I'm fairly new to NLP and I was reading a blog explaining the transformer model. I was quite confused about the input/output for the decoder block (attached below). I get that y_true is fed into the decoder during the training step to combine with the output of the encoder block. What I don't get is, if we already know y_true, why run this step to get the output probability? I just don't quite get the relationship between the bottom right "Output Embedding" and the top right "Output Probabilities". When we use the model, we wouldn't really have y_true, do we just use y_pred and feed them into the decoder instead? This might be a noob question. Thanks in advance.
I get that y_true is fed into the decoder during the training step to
combine with the output of the encoder block.
Well, yes and no.
The job of the decoder block is to predict the next word. The inputs to the decoder is the output of the encoder and the previous outputs of decoder block itself.
Lets take a translation example ... English to Spanish
We have 5 dogs -> Nosotras tenemos 5 perros
The encoder will encode the english sentence and produce a attention vector as output. At first step the decoder will be fed the attention vector and a <START> token. The decoder will (should) produce the first spanish word Nosotras. This is the Yt. In the next step the decoder will be fed again the attention vector as well as the <START> token and the previous output Yt-1 Nosotras. tenemos will be the output, and so on and so forth, till the decoder spits out a <END> token.

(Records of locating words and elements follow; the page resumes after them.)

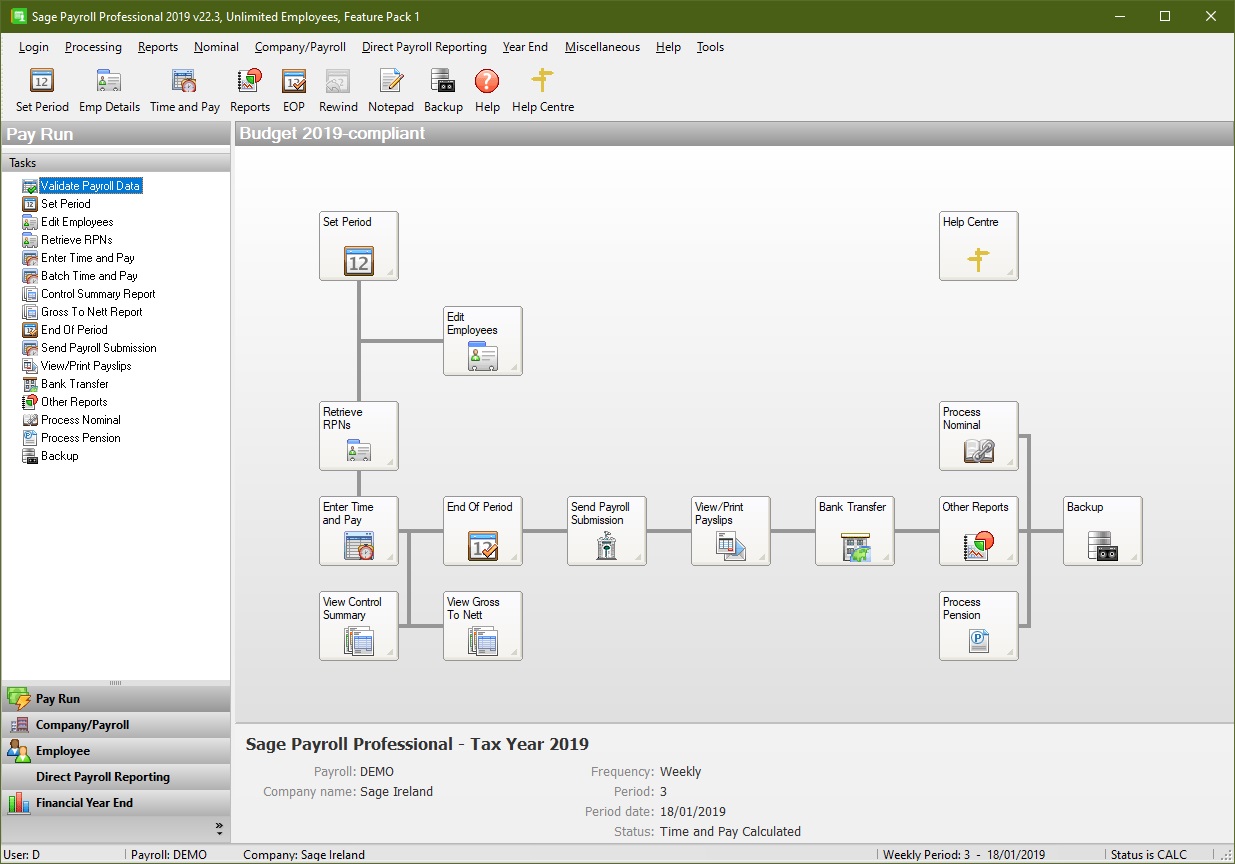This screenshot has width=1235, height=864.
Task: Select View/Print Payslips in task list
Action: [x=86, y=366]
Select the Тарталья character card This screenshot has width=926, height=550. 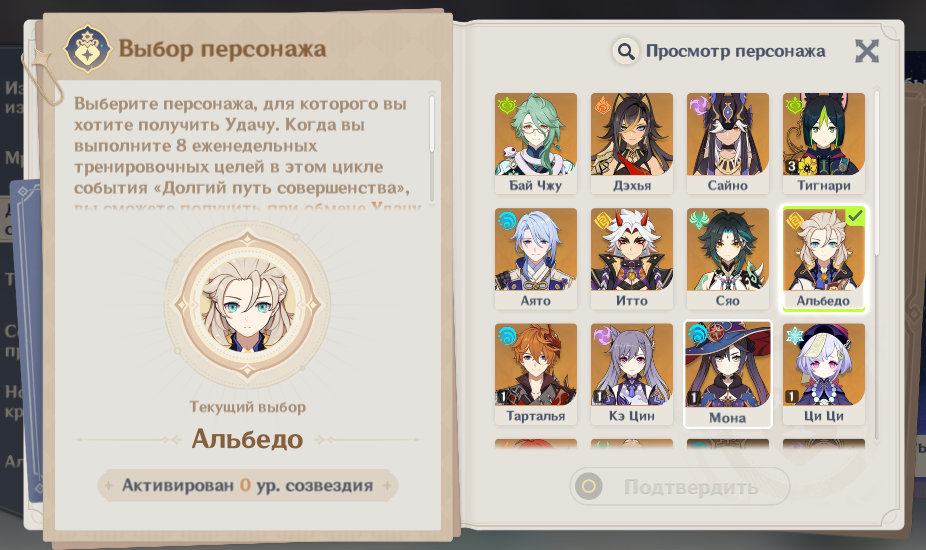pos(536,373)
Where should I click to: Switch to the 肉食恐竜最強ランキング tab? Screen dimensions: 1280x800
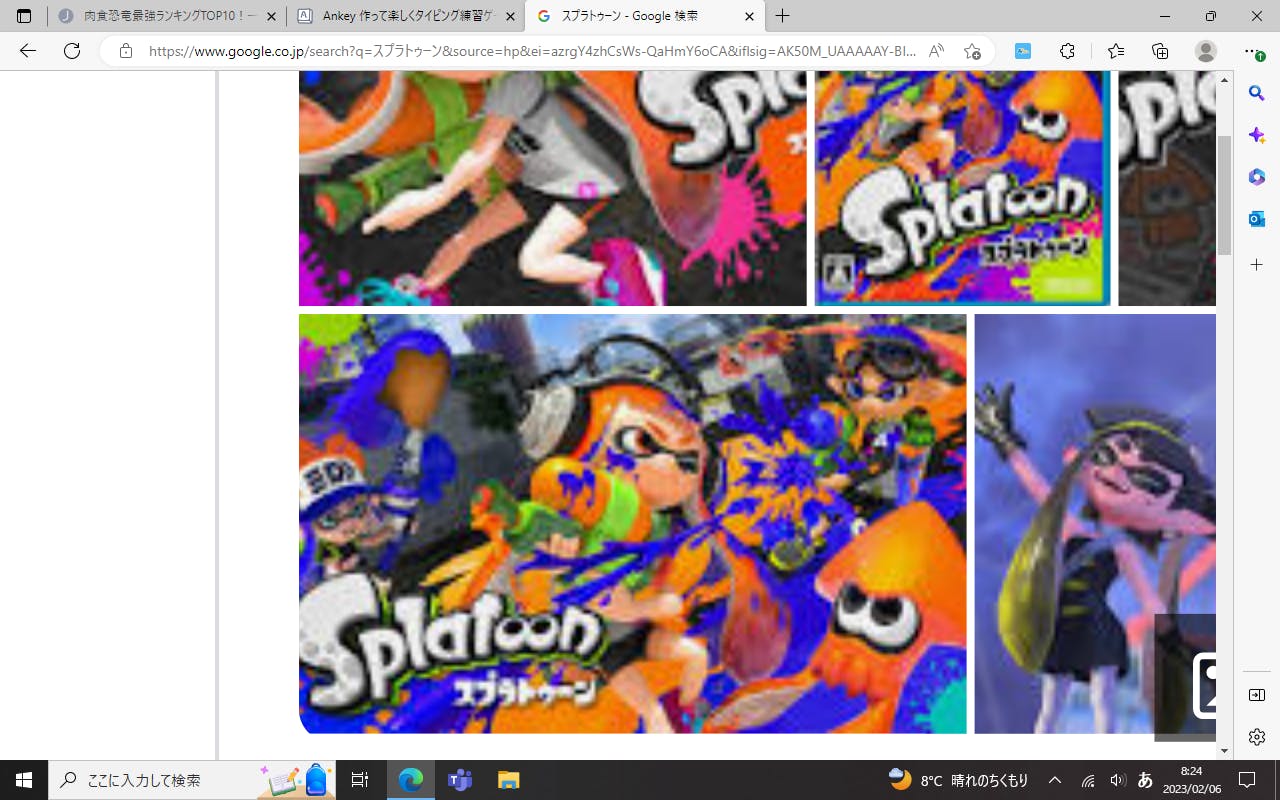(x=166, y=16)
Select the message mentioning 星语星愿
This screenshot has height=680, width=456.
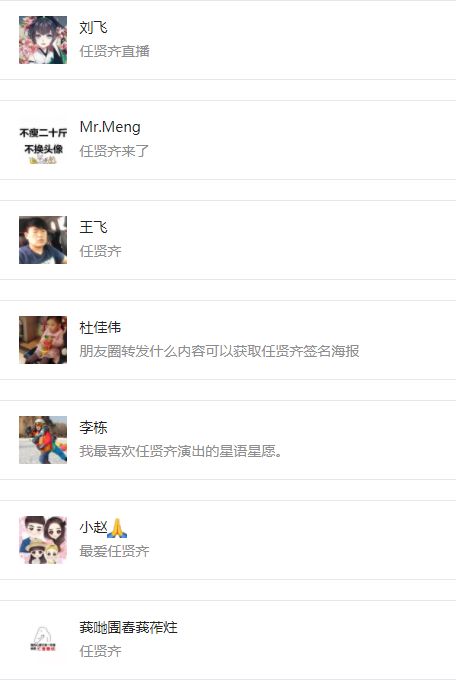point(181,451)
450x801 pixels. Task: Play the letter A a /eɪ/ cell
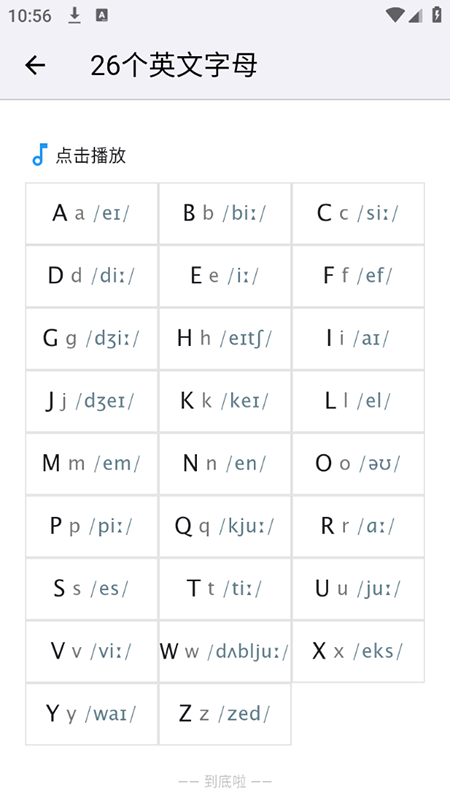91,214
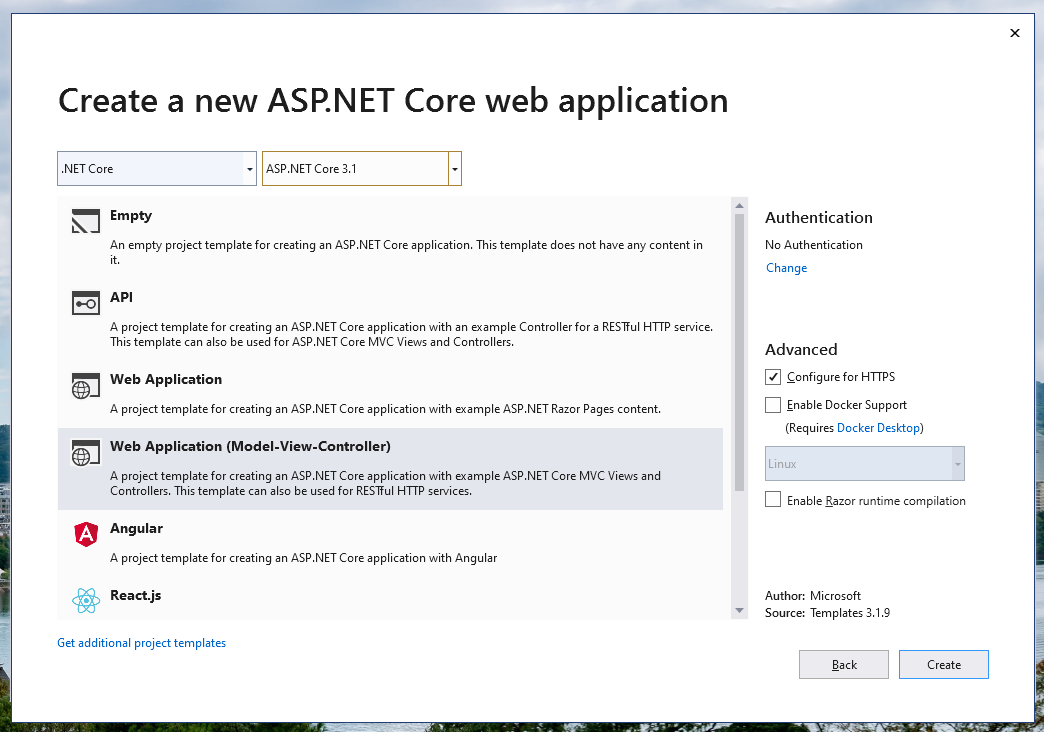Enable Razor runtime compilation checkbox
The height and width of the screenshot is (732, 1044).
(773, 500)
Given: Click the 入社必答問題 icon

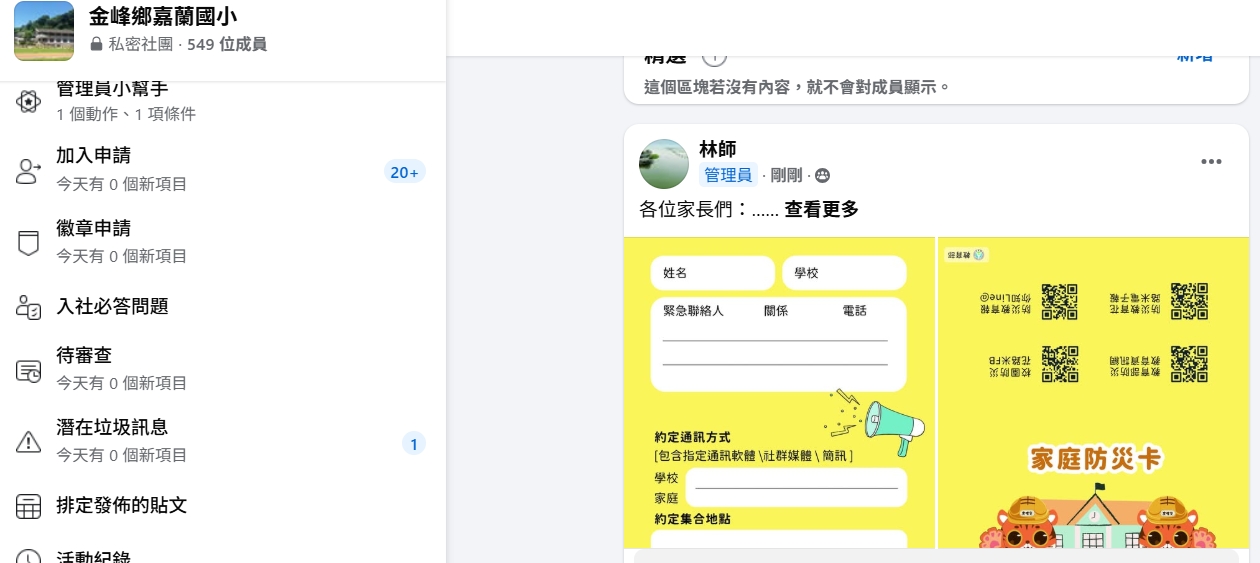Looking at the screenshot, I should coord(28,307).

The decoder is thus an Autoregressive Model. It relies on its own output to generate the next sequence.
In addition to #Bhupen's answer it is worth highlighting differences to seq-to-seq models based on RNNs, for which this sequential processing is always necessary.
Transformers have the fundamental advantage that you can train them with parallel processing. That means you can use the same parallel forward pass in the decoder also for the encoder during training. This allows for substantial speedups, allowing for larger training set sizes, to which transformer models owe much of their success.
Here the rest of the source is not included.